Problem requirements>
The output must be the data, printed exactly as written.

Stored data entries:
++++++++++++++++++++

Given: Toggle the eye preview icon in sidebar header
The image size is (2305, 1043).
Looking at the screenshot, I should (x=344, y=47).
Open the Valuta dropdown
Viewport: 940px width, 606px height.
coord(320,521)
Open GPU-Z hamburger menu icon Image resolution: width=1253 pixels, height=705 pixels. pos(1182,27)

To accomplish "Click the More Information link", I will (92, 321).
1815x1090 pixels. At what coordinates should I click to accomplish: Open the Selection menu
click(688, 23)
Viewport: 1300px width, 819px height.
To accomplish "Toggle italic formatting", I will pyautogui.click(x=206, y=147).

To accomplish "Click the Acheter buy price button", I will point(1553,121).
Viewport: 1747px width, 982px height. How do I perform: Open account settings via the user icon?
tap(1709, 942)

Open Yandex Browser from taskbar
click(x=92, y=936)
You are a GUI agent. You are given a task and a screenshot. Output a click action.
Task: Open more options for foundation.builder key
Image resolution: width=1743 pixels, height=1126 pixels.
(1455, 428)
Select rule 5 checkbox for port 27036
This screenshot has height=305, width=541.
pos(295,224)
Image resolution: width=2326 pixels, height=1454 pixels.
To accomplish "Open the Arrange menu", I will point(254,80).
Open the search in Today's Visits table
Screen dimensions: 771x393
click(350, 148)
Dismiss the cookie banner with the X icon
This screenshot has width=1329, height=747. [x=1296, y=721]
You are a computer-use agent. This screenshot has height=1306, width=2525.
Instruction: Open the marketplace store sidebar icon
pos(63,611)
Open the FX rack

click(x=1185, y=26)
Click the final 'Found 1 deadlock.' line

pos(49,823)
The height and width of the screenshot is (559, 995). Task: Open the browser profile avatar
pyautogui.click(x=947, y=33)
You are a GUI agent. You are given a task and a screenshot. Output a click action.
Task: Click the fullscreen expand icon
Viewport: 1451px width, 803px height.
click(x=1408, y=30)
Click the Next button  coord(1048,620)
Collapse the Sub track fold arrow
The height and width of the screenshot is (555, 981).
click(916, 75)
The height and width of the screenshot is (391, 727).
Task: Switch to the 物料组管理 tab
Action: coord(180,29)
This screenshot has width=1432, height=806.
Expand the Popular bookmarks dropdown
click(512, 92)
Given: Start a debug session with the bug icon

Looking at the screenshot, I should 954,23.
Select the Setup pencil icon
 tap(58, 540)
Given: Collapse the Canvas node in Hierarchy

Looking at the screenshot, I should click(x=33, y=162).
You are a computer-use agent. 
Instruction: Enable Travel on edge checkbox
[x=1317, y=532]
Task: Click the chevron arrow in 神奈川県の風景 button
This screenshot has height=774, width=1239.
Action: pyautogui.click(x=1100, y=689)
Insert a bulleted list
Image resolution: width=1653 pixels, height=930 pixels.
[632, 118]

++++++++++++++++++++

Answer below>
Given: Toggle the eye preview icon in sidebar header
The image size is (2305, 1043).
Looking at the screenshot, I should (x=344, y=47).
Open the Valuta dropdown
Viewport: 940px width, 606px height.
coord(320,521)
Open GPU-Z hamburger menu icon Image resolution: width=1253 pixels, height=705 pixels. pos(1182,27)

To accomplish "Click the More Information link", I will (92, 321).
1815x1090 pixels. At what coordinates should I click to accomplish: Open the Selection menu
click(688, 23)
Viewport: 1300px width, 819px height.
To accomplish "Toggle italic formatting", I will pyautogui.click(x=206, y=147).

To accomplish "Click the Acheter buy price button", I will point(1553,121).
Viewport: 1747px width, 982px height. How do I perform: Open account settings via the user icon?
tap(1709, 942)

Open Yandex Browser from taskbar
click(x=92, y=936)
You are a GUI agent. You are given a task and a screenshot. Output a click action.
Task: Open more options for foundation.builder key
Image resolution: width=1743 pixels, height=1126 pixels.
(1455, 428)
Select rule 5 checkbox for port 27036
This screenshot has height=305, width=541.
pos(295,224)
Image resolution: width=2326 pixels, height=1454 pixels.
To accomplish "Open the Arrange menu", I will point(254,80).
Open the search in Today's Visits table
Screen dimensions: 771x393
click(350, 148)
Dismiss the cookie banner with the X icon
This screenshot has width=1329, height=747. [x=1296, y=721]
You are a computer-use agent. This screenshot has height=1306, width=2525.
Instruction: Open the marketplace store sidebar icon
pos(63,611)
Open the FX rack

click(x=1185, y=26)
Click the final 'Found 1 deadlock.' line

pos(49,823)
The height and width of the screenshot is (559, 995). Task: Open the browser profile avatar
pyautogui.click(x=947, y=33)
You are a GUI agent. You are given a task and a screenshot. Output a click action.
Task: Click the fullscreen expand icon
Viewport: 1451px width, 803px height.
click(x=1408, y=30)
Click the Next button  coord(1048,620)
Collapse the Sub track fold arrow
The height and width of the screenshot is (555, 981).
click(916, 75)
The height and width of the screenshot is (391, 727).
Task: Switch to the 物料组管理 tab
Action: coord(180,29)
This screenshot has width=1432, height=806.
Expand the Popular bookmarks dropdown
click(512, 92)
Given: Start a debug session with the bug icon

Looking at the screenshot, I should 954,23.
Select the Setup pencil icon
 tap(58, 540)
Given: Collapse the Canvas node in Hierarchy

Looking at the screenshot, I should click(x=33, y=162).
You are a computer-use agent. 
Instruction: Enable Travel on edge checkbox
[x=1317, y=532]
Task: Click the chevron arrow in 神奈川県の風景 button
This screenshot has height=774, width=1239.
Action: pyautogui.click(x=1100, y=689)
Insert a bulleted list
Image resolution: width=1653 pixels, height=930 pixels.
[632, 118]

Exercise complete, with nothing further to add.